> **WORK REQUEST**
Set the data down again so that every line matches exactly.

> **INFORMATION SHOWN**
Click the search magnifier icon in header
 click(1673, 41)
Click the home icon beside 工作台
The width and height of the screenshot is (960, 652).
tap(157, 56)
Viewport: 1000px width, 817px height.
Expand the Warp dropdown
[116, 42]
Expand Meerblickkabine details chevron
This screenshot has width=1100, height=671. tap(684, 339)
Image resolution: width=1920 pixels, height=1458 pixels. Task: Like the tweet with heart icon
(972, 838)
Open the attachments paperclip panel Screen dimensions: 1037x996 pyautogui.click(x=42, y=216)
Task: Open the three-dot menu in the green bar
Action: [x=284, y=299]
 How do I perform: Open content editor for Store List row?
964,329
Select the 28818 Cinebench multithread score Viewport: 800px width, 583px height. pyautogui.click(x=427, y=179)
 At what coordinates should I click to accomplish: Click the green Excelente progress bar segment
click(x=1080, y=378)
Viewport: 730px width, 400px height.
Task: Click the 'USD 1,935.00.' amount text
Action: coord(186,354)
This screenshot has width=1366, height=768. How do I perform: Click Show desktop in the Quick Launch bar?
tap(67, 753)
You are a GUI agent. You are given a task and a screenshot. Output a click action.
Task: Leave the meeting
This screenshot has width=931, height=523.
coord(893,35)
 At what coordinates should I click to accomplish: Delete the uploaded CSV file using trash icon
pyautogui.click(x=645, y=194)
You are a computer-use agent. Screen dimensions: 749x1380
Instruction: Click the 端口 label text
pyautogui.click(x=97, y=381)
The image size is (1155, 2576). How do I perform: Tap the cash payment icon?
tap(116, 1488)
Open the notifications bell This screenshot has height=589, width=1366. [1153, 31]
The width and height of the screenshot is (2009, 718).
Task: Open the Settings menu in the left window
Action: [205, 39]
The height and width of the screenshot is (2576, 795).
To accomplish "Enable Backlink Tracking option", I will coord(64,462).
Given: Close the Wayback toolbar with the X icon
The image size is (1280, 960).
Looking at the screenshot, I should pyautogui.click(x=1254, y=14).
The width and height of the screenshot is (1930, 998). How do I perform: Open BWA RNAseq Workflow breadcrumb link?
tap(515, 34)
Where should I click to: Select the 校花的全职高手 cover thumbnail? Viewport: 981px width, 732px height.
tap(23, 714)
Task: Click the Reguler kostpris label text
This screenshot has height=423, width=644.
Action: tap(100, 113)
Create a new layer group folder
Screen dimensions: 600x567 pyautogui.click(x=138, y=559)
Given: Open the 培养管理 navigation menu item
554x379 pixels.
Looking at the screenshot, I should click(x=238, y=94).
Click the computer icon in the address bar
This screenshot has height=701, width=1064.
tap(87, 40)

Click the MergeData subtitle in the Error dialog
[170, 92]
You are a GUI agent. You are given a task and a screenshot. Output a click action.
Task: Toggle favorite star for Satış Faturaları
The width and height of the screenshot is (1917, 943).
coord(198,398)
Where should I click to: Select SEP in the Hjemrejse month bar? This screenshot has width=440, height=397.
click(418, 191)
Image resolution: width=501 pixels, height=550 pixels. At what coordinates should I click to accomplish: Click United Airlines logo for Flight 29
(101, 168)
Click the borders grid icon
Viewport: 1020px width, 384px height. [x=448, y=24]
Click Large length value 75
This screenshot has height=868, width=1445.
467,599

> **ANSWER FOR THIS EXERCISE**
Click the search magnifier icon in header
 click(1673, 41)
Click the home icon beside 工作台
The width and height of the screenshot is (960, 652).
tap(157, 56)
Viewport: 1000px width, 817px height.
Expand the Warp dropdown
[116, 42]
Expand Meerblickkabine details chevron
This screenshot has width=1100, height=671. tap(684, 339)
Image resolution: width=1920 pixels, height=1458 pixels. Task: Like the tweet with heart icon
(972, 838)
Open the attachments paperclip panel Screen dimensions: 1037x996 pyautogui.click(x=42, y=216)
Task: Open the three-dot menu in the green bar
Action: [x=284, y=299]
 How do I perform: Open content editor for Store List row?
964,329
Select the 28818 Cinebench multithread score Viewport: 800px width, 583px height. pyautogui.click(x=427, y=179)
 At what coordinates should I click to accomplish: Click the green Excelente progress bar segment
click(x=1080, y=378)
Viewport: 730px width, 400px height.
Task: Click the 'USD 1,935.00.' amount text
Action: coord(186,354)
This screenshot has width=1366, height=768. How do I perform: Click Show desktop in the Quick Launch bar?
tap(67, 753)
You are a GUI agent. You are given a task and a screenshot. Output a click action.
Task: Leave the meeting
This screenshot has width=931, height=523.
coord(893,35)
 At what coordinates should I click to accomplish: Delete the uploaded CSV file using trash icon
pyautogui.click(x=645, y=194)
You are a computer-use agent. Screen dimensions: 749x1380
Instruction: Click the 端口 label text
pyautogui.click(x=97, y=381)
The image size is (1155, 2576). How do I perform: Tap the cash payment icon?
tap(116, 1488)
Open the notifications bell This screenshot has height=589, width=1366. [1153, 31]
The width and height of the screenshot is (2009, 718).
Task: Open the Settings menu in the left window
Action: [205, 39]
The height and width of the screenshot is (2576, 795).
To accomplish "Enable Backlink Tracking option", I will coord(64,462).
Given: Close the Wayback toolbar with the X icon
The image size is (1280, 960).
Looking at the screenshot, I should pyautogui.click(x=1254, y=14).
The width and height of the screenshot is (1930, 998). How do I perform: Open BWA RNAseq Workflow breadcrumb link?
tap(515, 34)
Where should I click to: Select the 校花的全职高手 cover thumbnail? Viewport: 981px width, 732px height.
tap(23, 714)
Task: Click the Reguler kostpris label text
This screenshot has height=423, width=644.
Action: tap(100, 113)
Create a new layer group folder
Screen dimensions: 600x567 pyautogui.click(x=138, y=559)
Given: Open the 培养管理 navigation menu item
554x379 pixels.
Looking at the screenshot, I should click(x=238, y=94).
Click the computer icon in the address bar
This screenshot has height=701, width=1064.
tap(87, 40)

Click the MergeData subtitle in the Error dialog
[170, 92]
You are a GUI agent. You are given a task and a screenshot. Output a click action.
Task: Toggle favorite star for Satış Faturaları
The width and height of the screenshot is (1917, 943).
coord(198,398)
Where should I click to: Select SEP in the Hjemrejse month bar? This screenshot has width=440, height=397.
click(418, 191)
Image resolution: width=501 pixels, height=550 pixels. At what coordinates should I click to accomplish: Click United Airlines logo for Flight 29
(101, 168)
Click the borders grid icon
Viewport: 1020px width, 384px height. [x=448, y=24]
Click Large length value 75
This screenshot has height=868, width=1445.
467,599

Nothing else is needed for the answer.